Since the discovery of ubiquitin as a signal that governs endocytic receptor trafficking, ubiquitylation has emerged as a major post-translational modification that controls downregulation and degradative endosomal sorting of diverse types of receptors and transmembrane proteins. Among the multiple types of possible ubiquitin modifications, three major types have been shown to modify receptors: monoubiquitylation, multiple monoubiquitylation and Lys63-linked polyubiquitylation. A key challenge will be to elucidate the functional roles of the different types of ubiquitin modifications during receptor endocytosis and endosomal sorting, and to characterize the identity, contribution and function of ubiquitin modifications for different types of receptors and in response to specific cellular stimuli. In the case of EGFR, mass spectrometry has been crucial in revealing both the relative contribution, and to identity the different types, of its ubiquitin modifications in response to EGF stimulation (Huang et al., 2006), and further insight into the potential role of Lys63-linked ubiquitin chains in MVE sorting will be of great importance (Barriere et al., 2006; Lauwers et al., 2009; Paiva et al., 2009; Ren and Hurley, 2010).

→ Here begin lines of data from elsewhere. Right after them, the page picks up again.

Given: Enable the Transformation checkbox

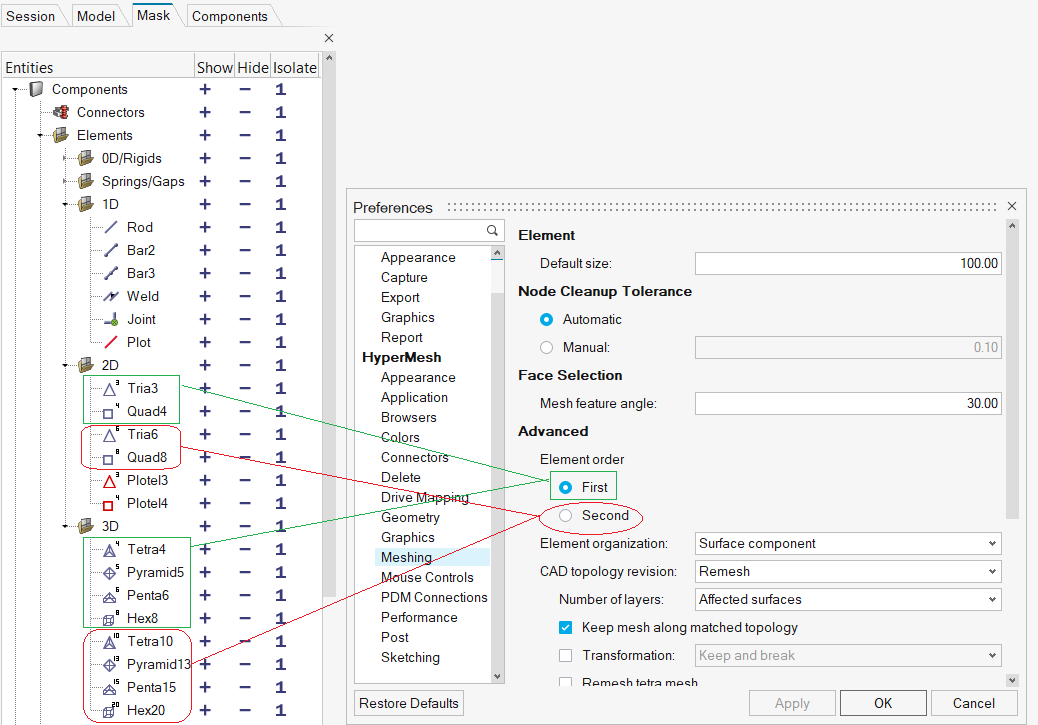Looking at the screenshot, I should click(566, 656).
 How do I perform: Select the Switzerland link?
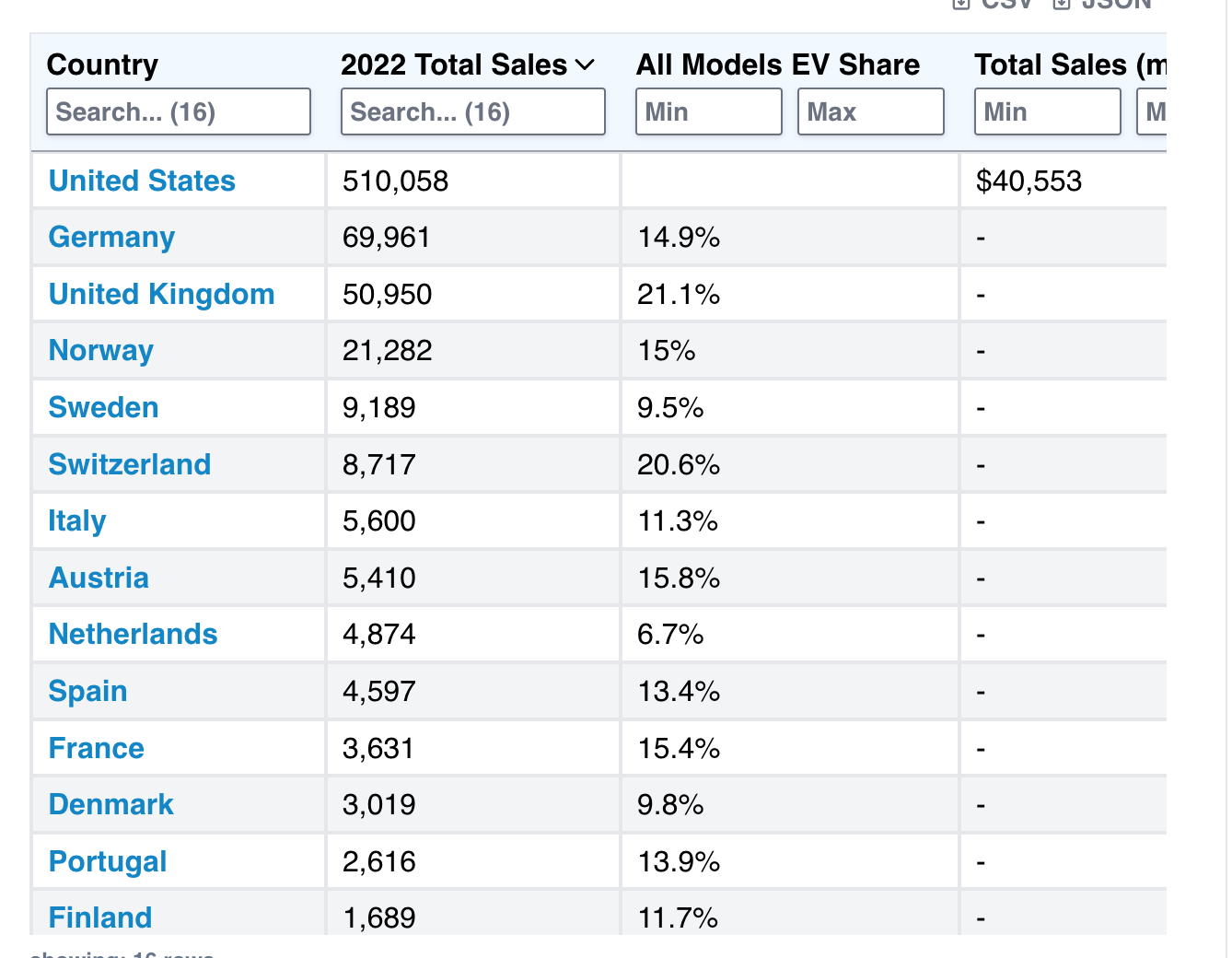[129, 465]
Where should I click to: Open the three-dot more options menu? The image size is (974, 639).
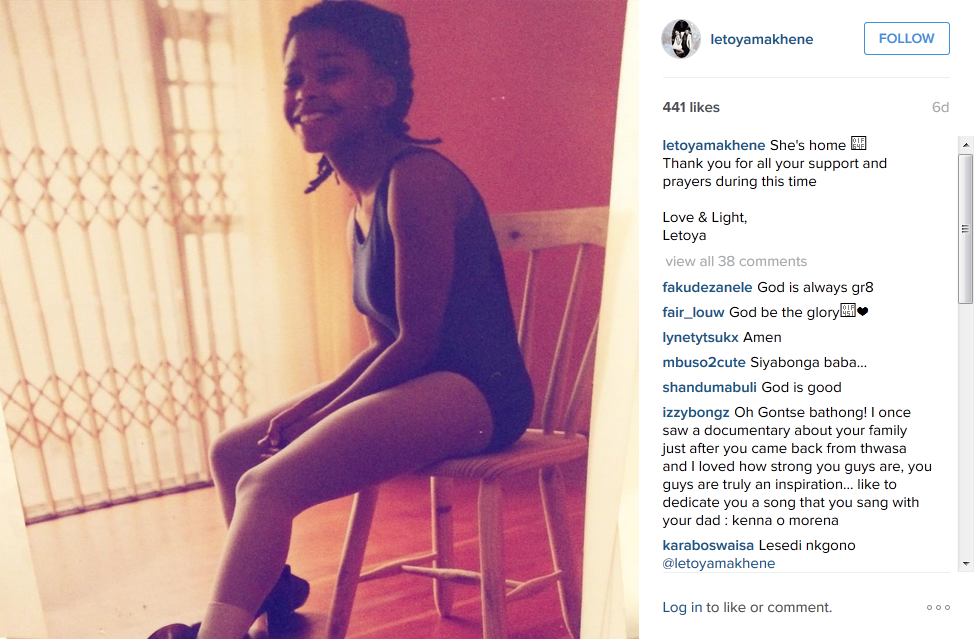coord(938,607)

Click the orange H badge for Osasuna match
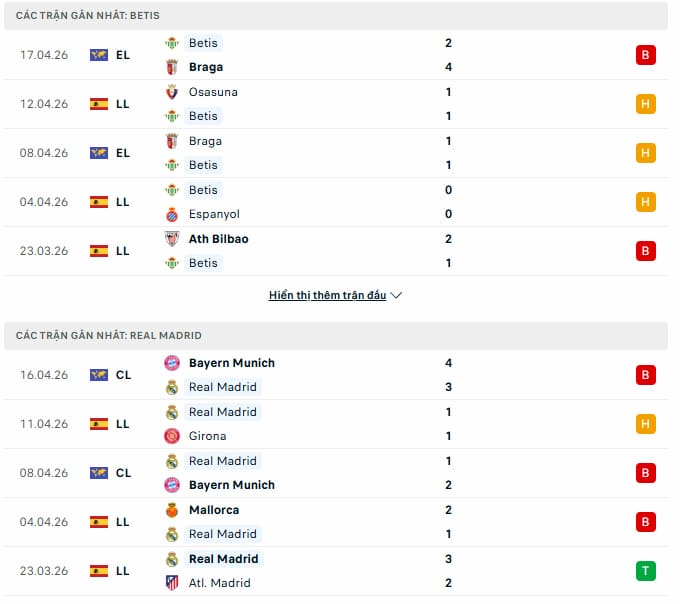coord(645,104)
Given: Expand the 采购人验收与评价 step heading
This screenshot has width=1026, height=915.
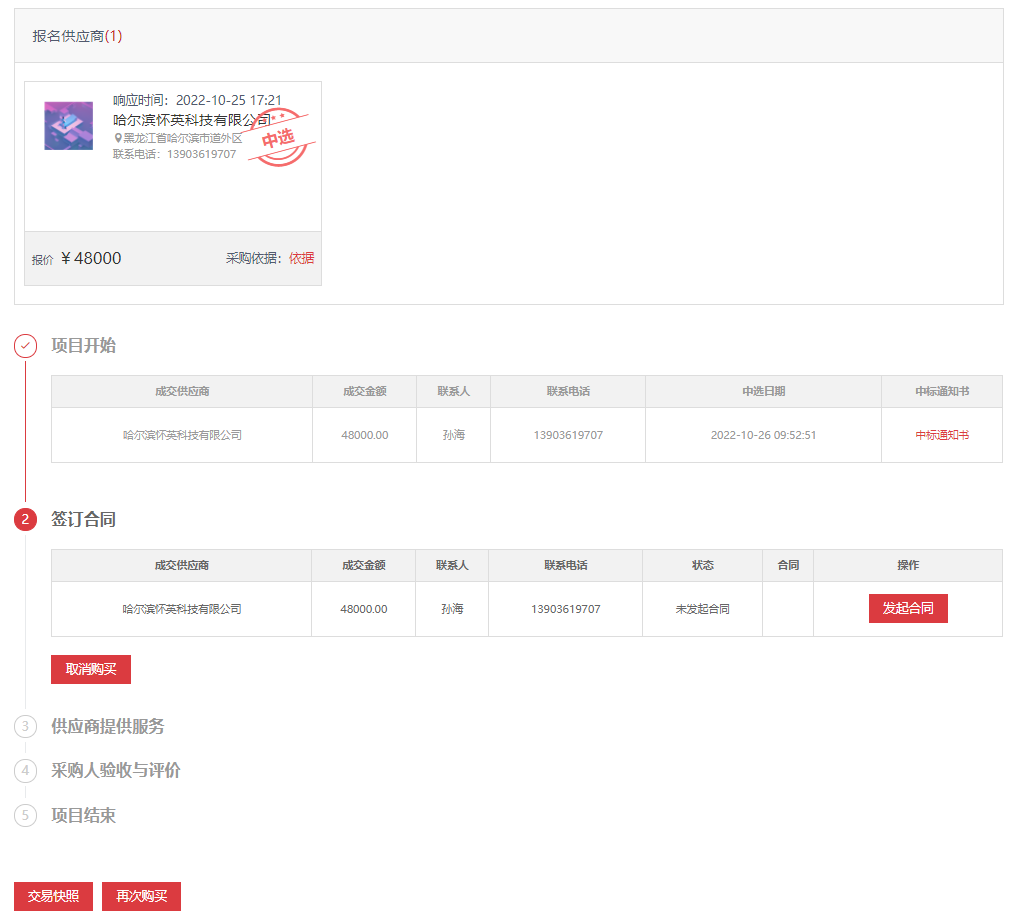Looking at the screenshot, I should 116,771.
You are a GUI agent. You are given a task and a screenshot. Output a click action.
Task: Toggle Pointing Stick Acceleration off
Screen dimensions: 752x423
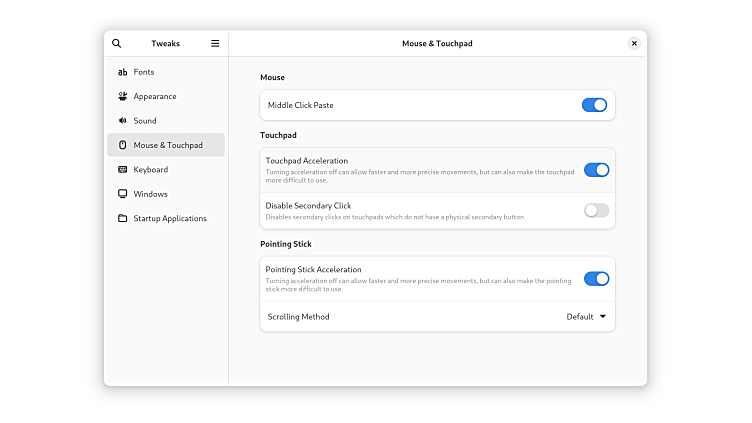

During the last decade, different machineries that are responsible for ubiquitin-dependent receptor trafficking, including the ESCRT machinery and various UBD-containing endocytic adaptor proteins have been identified. Furthermore, functional and structural studies have given essential insight into the molecular mechanisms of ubiquitin-dependent membrane trafficking (Dikic et al., 2009; Hurley and Stenmark, 2011; Raiborg and Stenmark, 2009). However, in order to increase further the understanding of the specificity of these processes, structural studies in the context of full-length ubiquitylated cargo are needed. Moreover, increased insight into the dynamics of sorting of ubiquitylated cargo along the endocytic pathway is required. For example, we still do not fully understand how cargo can be transferred between different ubiquitin-binding proteins along the endocytic route, how multivalent interactions contribute to cargo sorting, to what extent monoubiquitylation of UBD-containing proteins participates in this process and how the emerging cross-talk between E3 ubiquitin ligases, DUBs and ubiquitin-binding proteins can affect receptor trafficking. As the field is currently developing at great speed, there is no doubt that exciting discoveries and novel insight into these and other fundamentally important issues concerning ubiquitin-dependent receptor trafficking will be gained in the near future.

We apologize to investigators whose important contributions were not included in this review owing to space limitations. We thank Harald Stenmark for critical reading of the manuscript.